Currently, the laboratory is investigating the mechanisms behind the formation of vascular tumors and vascular anomalies through the identification of critical regulatory nodes that maintain vascular homeostasis and control endothelial proliferation in the context of flow.
Mechanotransduction in endothelial and smooth muscle cells and heterotypic endothelial – macrophage cell interactions remain areas of interest, along with VEGF and Notch signaling. An additional focus of the lab is to understand vascular resilience and dissect the molecular mechanisms behind response to stressors, including aging.

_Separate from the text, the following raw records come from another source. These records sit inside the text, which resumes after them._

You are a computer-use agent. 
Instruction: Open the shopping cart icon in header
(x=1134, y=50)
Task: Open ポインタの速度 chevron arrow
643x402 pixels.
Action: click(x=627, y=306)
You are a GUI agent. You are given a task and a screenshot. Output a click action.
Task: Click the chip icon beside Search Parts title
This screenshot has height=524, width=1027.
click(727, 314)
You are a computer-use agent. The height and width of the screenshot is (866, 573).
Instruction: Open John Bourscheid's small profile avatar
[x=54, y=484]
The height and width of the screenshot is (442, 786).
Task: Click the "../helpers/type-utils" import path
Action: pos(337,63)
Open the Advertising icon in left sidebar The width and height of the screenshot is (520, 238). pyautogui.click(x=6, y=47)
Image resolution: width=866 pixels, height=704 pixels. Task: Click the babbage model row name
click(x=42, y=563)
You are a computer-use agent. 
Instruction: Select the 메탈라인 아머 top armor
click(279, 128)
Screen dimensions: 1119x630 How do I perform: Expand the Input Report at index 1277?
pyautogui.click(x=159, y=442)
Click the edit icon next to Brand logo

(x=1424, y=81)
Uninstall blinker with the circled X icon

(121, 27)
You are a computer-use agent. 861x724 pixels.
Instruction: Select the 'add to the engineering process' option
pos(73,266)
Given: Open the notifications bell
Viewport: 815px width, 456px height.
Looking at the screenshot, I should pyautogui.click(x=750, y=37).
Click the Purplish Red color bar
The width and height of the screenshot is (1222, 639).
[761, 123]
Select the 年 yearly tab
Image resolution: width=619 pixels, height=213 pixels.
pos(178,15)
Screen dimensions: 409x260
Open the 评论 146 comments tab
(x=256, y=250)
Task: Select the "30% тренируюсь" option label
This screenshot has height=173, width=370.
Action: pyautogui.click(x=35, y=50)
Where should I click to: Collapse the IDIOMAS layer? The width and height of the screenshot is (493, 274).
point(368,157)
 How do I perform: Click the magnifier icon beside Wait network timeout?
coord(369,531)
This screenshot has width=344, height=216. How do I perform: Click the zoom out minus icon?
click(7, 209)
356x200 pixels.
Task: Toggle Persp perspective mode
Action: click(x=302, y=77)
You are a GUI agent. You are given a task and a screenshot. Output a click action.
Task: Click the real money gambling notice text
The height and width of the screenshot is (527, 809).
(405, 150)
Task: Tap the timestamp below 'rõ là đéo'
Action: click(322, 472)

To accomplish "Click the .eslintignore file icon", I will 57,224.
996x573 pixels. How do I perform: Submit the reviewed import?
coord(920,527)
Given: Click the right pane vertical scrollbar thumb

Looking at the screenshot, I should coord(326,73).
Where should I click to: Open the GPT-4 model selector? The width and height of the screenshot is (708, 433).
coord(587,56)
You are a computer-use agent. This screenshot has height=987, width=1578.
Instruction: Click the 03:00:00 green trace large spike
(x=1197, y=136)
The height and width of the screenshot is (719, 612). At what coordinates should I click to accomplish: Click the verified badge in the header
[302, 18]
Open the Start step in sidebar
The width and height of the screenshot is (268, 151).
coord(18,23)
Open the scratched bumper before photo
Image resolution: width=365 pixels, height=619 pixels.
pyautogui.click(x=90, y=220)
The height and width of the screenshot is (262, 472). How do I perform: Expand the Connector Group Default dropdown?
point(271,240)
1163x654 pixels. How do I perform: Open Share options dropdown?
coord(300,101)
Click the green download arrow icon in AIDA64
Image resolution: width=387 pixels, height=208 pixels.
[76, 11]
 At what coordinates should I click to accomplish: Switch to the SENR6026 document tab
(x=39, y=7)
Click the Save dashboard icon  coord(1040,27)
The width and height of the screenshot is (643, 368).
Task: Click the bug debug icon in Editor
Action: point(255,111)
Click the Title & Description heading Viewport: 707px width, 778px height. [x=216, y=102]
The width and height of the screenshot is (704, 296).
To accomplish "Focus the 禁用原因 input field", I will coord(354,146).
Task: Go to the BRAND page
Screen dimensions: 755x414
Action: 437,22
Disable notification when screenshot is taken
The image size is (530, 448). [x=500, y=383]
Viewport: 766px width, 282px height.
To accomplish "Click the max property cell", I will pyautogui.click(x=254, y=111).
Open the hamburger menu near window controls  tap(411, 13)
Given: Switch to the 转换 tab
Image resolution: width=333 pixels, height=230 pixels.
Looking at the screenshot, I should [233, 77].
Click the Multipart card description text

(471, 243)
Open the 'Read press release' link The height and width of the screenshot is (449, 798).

The Arispe Lab's work has focused in elucidating the molecular mechanisms that regulate vascular morphogenesis during development and in disease. Toward this goal, this lab contributed to the literature that proved that thrombospondin1 is a highly effective physiological inhibitor of angiogenesis (Iruela-Arispe et al., 1990; 1991; 1996; 1999; Streit et al., 2000; Rodriguez-Manzaneque et al., 2001). Subsequently, using the anti-angiogenic motifs of thrombospondin, the lab cloned two members of the ADAMTS family and demonstrated that the proteins harbor angiostatic properties (Vazquez et al., 1999; Iruela-Arispe et al., 1999; Carpizo and Iruela-Arispe, 2000). In an effort to clarify the vascular effects of ADAMTS proteases, they contributed to current understanding of the biology of this family of extracellular proteases (Rodriguez-Manzaneque et al., 2000; Lee et al., 2005; 2006). Today, a PubMed search on “ADAMTS” retrieves 1,264 publications. The group is proud to have cloned the first human member of this family and generated many of the initial reagents that have been broadly distributed to entice and facilitate the entrance of so many investigators into this field.
The antagonistic relationship between TSP and VEGF let the group to investigate VEGF association with extracellular matrix proteins. They revealed that activation of VEGFR2 by VEGF varies significantly depending upon the association of VEGF with matrix proteins (Lee et al., 2005; Lee et al., 2010). Furthermore, they identified highly significant intracrine signaling loop that is critical for endothelial cell survival (Lee et al., 2007).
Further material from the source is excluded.